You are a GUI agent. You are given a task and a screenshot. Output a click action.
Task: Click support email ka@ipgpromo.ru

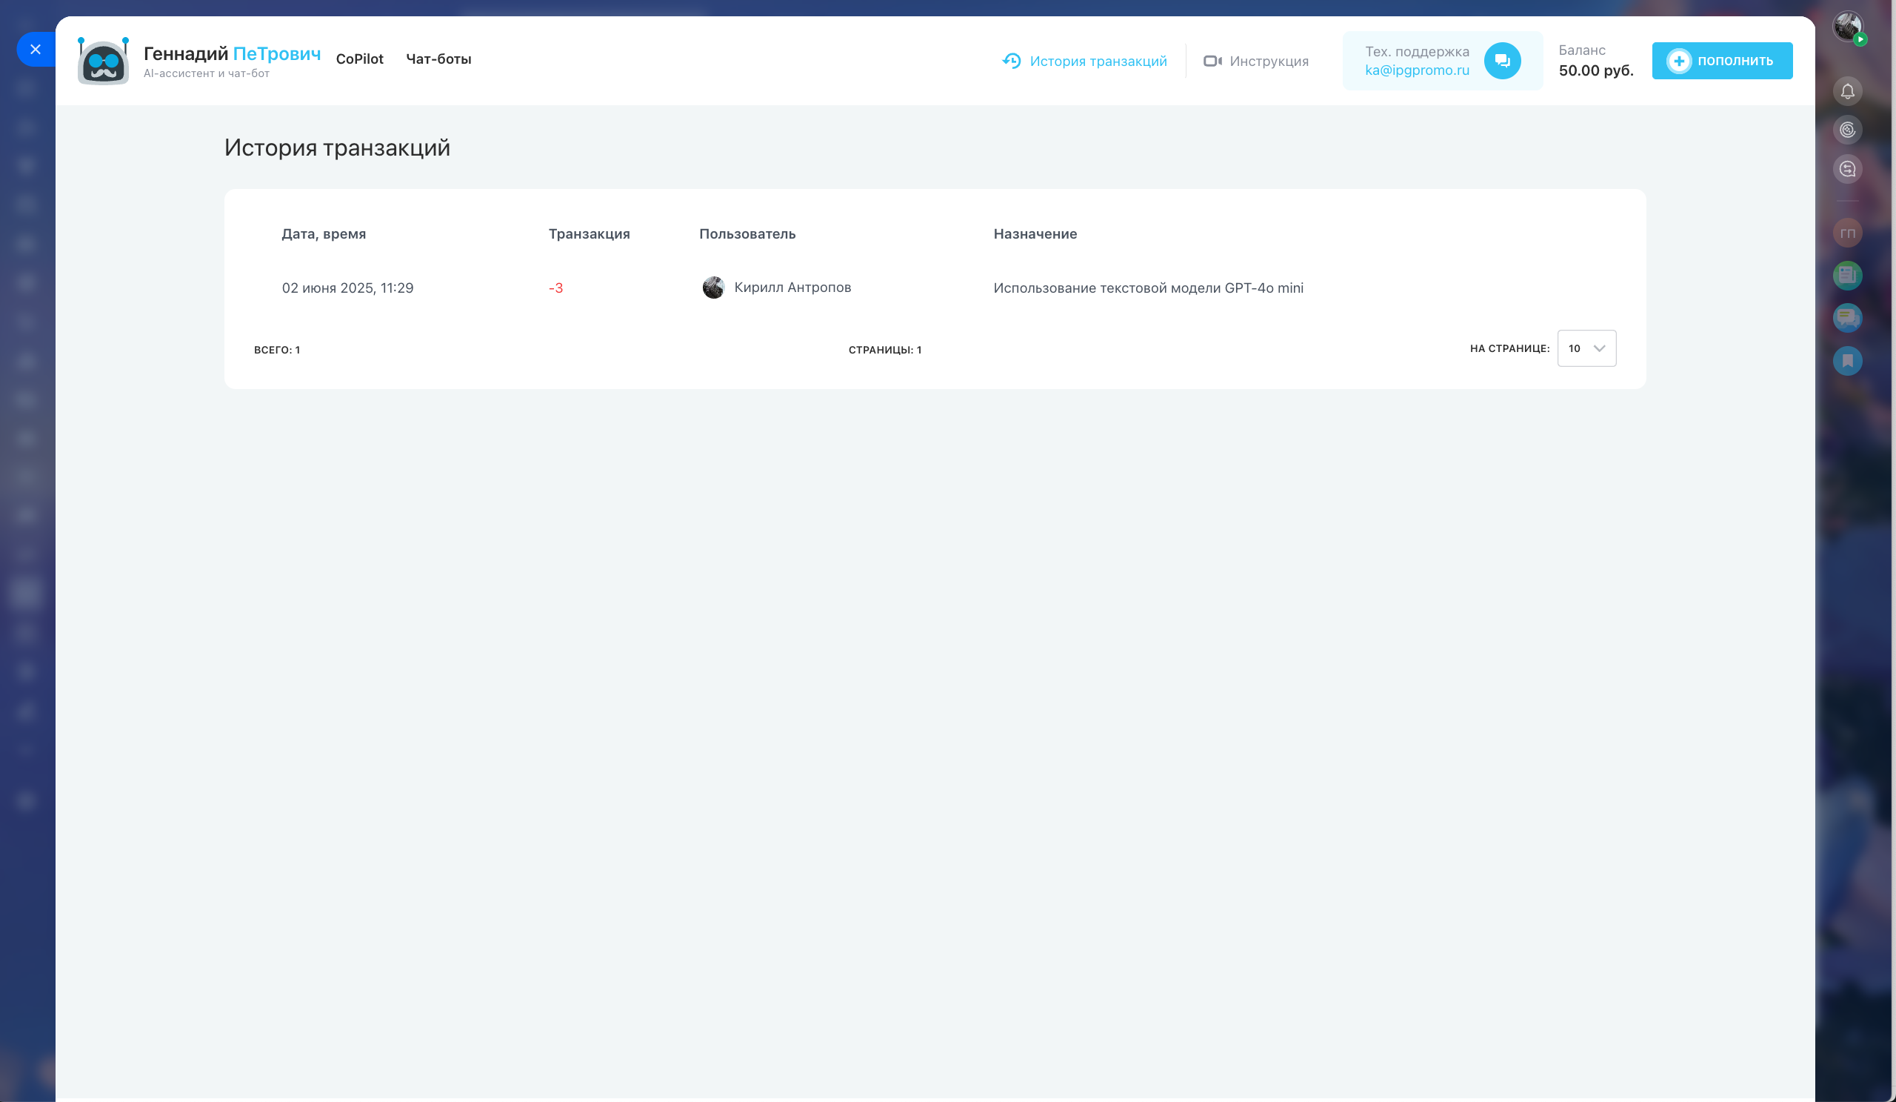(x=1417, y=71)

+ + + + + + +

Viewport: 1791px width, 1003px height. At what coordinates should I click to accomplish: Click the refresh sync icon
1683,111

+ + + + + + +

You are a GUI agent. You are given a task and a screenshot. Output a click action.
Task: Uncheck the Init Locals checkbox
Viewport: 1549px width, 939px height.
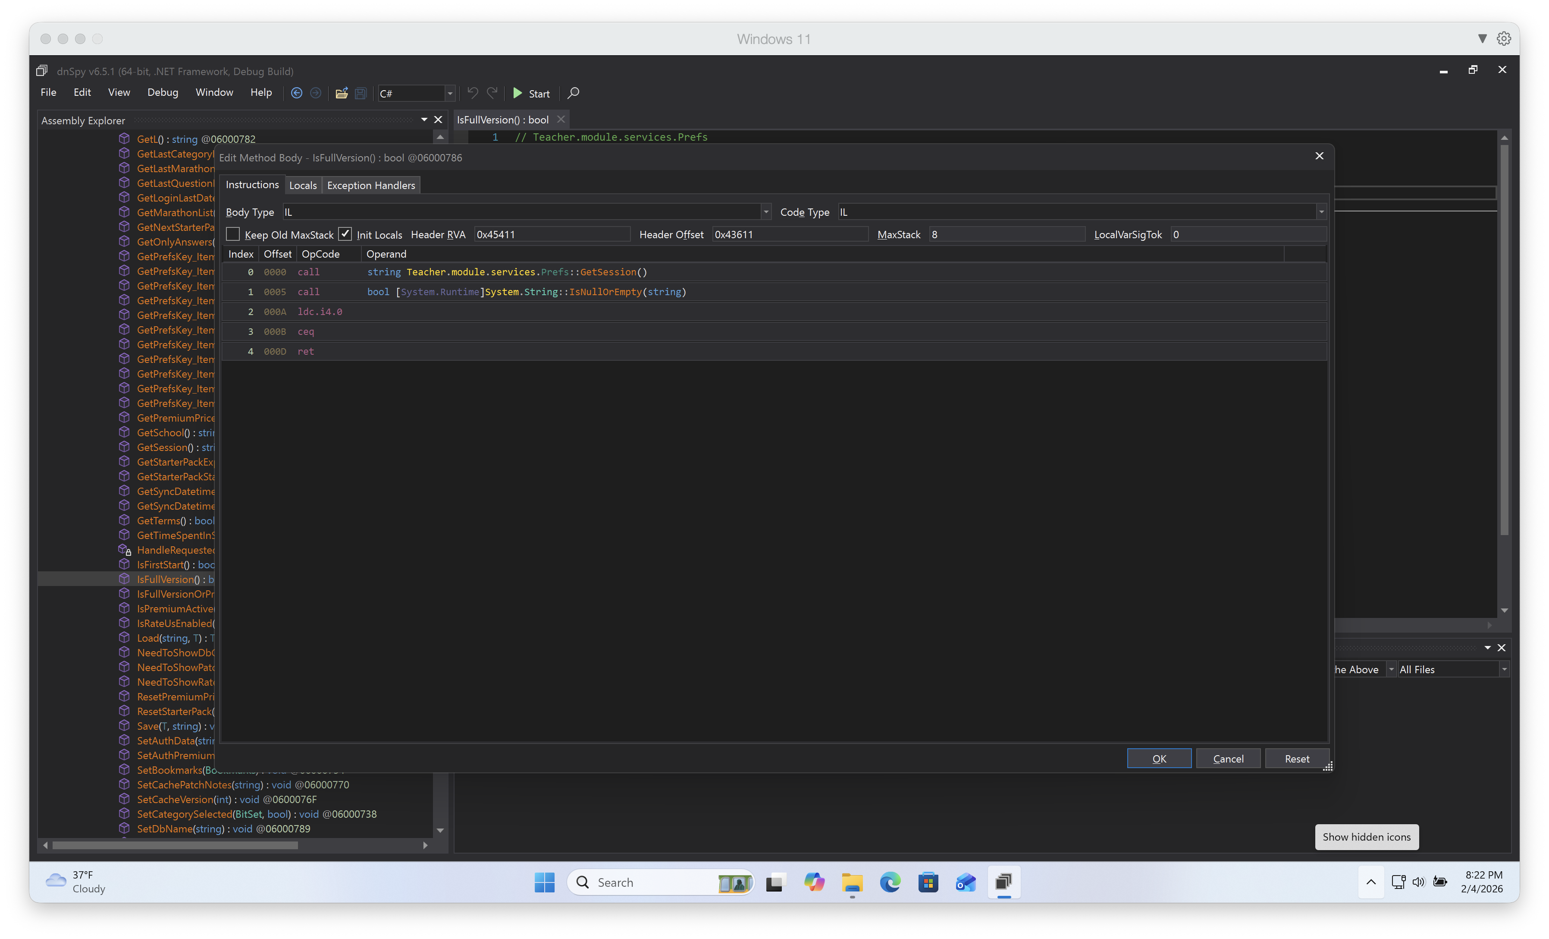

+ + + + + + +

▸ ACTIVITY: Please reproduce the lines from the line with "Task: Uncheck the Init Locals checkbox" to the line with "Viewport: 1549px width, 939px height.", both ends included, exactly as they appear above.

▸ TASK RESPONSE:
Task: Uncheck the Init Locals checkbox
Viewport: 1549px width, 939px height.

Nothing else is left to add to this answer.